The greenies are the protagonists of Shipwrecked on Islands. I designed the opening idea many months before the Parliament protest, which had absolutely nothing to do with the environment. Stop comparing my script to those events: people on the left seem to really like my EP, so it’s one of those classic ‘fans of NZ music are a really small group, so I can’t deliberately exclude fans’ situations. - that’s paraphrasing Don McGlashan on Finlay Macdonald’s show. 👍
I’m not giving up my script because people are angry. Nobody likes my ideas to start with, but usually they come around to my way of thinking. It’s a great idea, I don’t need money to produce a radio play, and, if I’m being honest: it’s set in the future. That’s the thing that matters - people will forget/swallow the anti-mandate protests as part of political history, but the environmental protestors need to get their arse into gear. I can’t really remember a major climate change protest other than Restore Passenger Rail in the last year or two, and that’s pathetic. I think everyone thought that the big march in 2019 was enough, but clearly it wasn’t: that’s my little wero to the IRL environmental activists. - Forest and Bird’s Ads were classic, though. I was really chuffed to see those when walking around Wellington: I wish I had the money to buy time on those electronic billboards. 😎 As far as I can tell, the Ugly Tourists opera doesn’t touch on these themes (too tame because it’s funded by the rich), so I’m not doing it because I have what I think is a much better idea, and I have a sound that is fresh and exciting. I’m the one who makes musicals appealing to the unbelievers, and that’s why I choose mediums other than stage - it’s off-putting, and I’m saying that as an acknowledged expert in musicals. - Podcast musicals are a growth industry - they took off like wildfire during Covid, and lots of the pro NY writers have dabbled in that medium. Movie musicals are also a growth industry - lots of originals are being made, like that Afro-futurist one I linked to recently.
Any parallels between my script and real life are allusive, not direct. It’s not a comment on the anti-mandate protests, and the continued belief that I supported them is wrong. That was never true, and is yet another case of people mistaking me for my brother. - I never attended the protest. I never went anywhere near that part of Wellington until afterwards - I didn’t feel like it was a safe place for me to be. That’s my brother as interviewer, and I’m genuinely pissed that people (still) cannot tell the difference. - 3a. I haven’t had a beard since 2019. And you’ll note that when I interview people, I’m barely audible, and that was by design. Fresh Culture was, for real, designed partly as an aesthetic critique of how the mainstream media was telling stories. We all used to watch the 6pm news fairly regularly and rant about the media at the Wallace Street flat. 🦄 That’s why there was no incidental music, and the interviewer wasn’t part of the program: the idea was to let people tell their own stories, and that’s what Fresh Culture was successful at doing. -
Here’s my question for the GCSB and SIS: can you prove that anyone other than Emanuel who was involved in organising the protest knew of me or my music? I’d never even heard of most of those people until I watched the Stuff documentary, and I’ve certainly never met any of them or talked to them. I chatted with some wackos, including run-of-the-mill National voters, on my Cannabis Ad, but none of the famous names. * Emanuel has been my friend for years, and he knew I didn’t believe in conspiracy theories. We’ve never discussed the protests or his views on vaccination, but I still consider him a friend regardless of what he did. I also thought the 40,000-person climate protest was a massive waste of time and resources - and wrote a memorable rant about that - so I hold unique opinions about political protest which come from lived experience as a successful political activist.
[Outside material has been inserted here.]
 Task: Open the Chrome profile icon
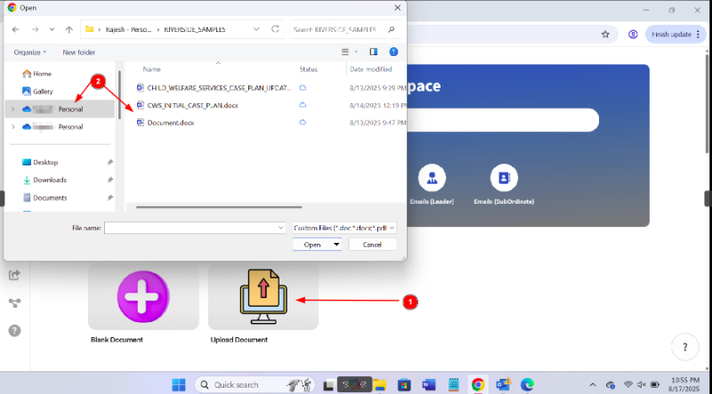pyautogui.click(x=633, y=35)
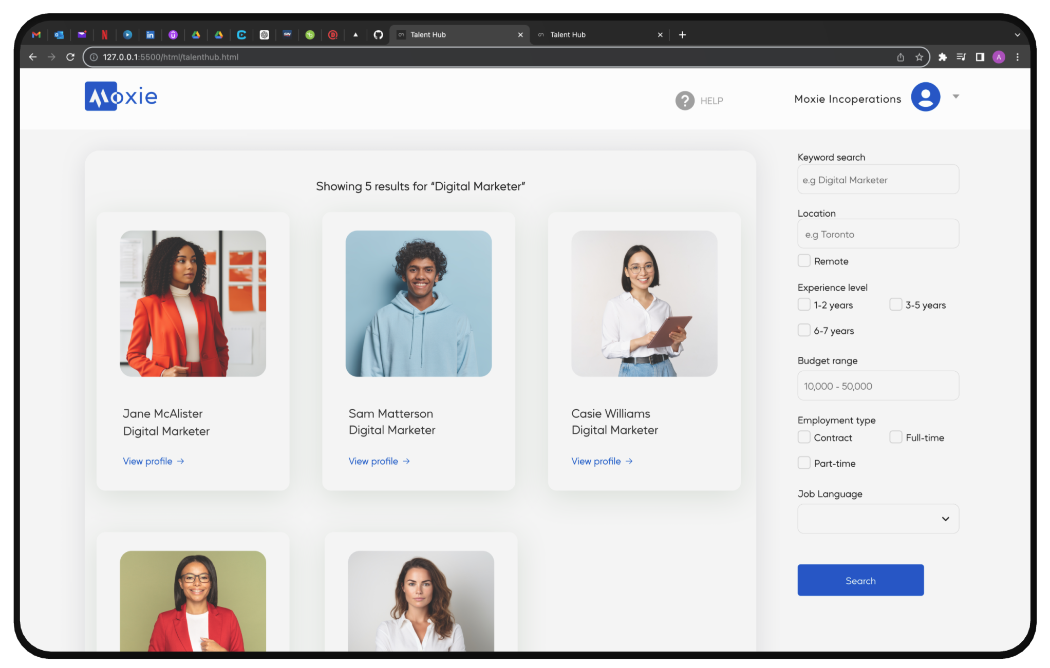Enable the 1-2 years experience checkbox
Image resolution: width=1050 pixels, height=668 pixels.
803,304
If you’re looking for an apology about the documentary, then ask Stephen about that. I'm guessing that Ingrid's boofhead music video was a commentary about that. Stephen showed me that btws .. I dunno if he thought it was meant for him.
I thought the documentary was fairly even-handed, but I wasn’t involved in producing it. Of course, I wasn’t involved in producing Bad Man either, but had to step up and defend that.
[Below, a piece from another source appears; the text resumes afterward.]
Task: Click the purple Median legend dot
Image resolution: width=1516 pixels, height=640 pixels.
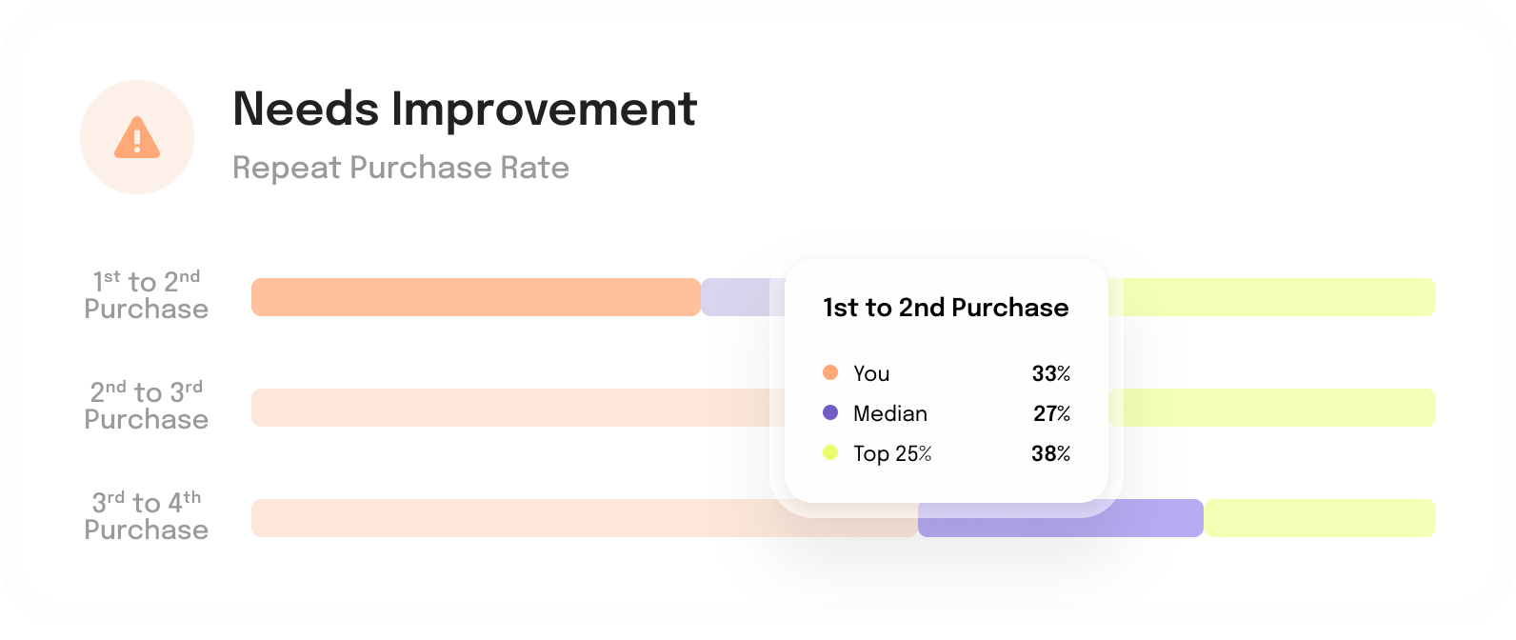Action: click(830, 412)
My two cents on Fresh Culture and the protest: I think Stephen was in a unique position to get that perspective from inside the tent via Megan, and it provided a unique angle on the protest.
I bet plenty of mainstream media watched that documentary. While his Jericho song was probably more inflammatory, that wasn’t a documentary, and was labelled as a song: everyone has the right to their opinion, and songs are a great, non-violent way to express that.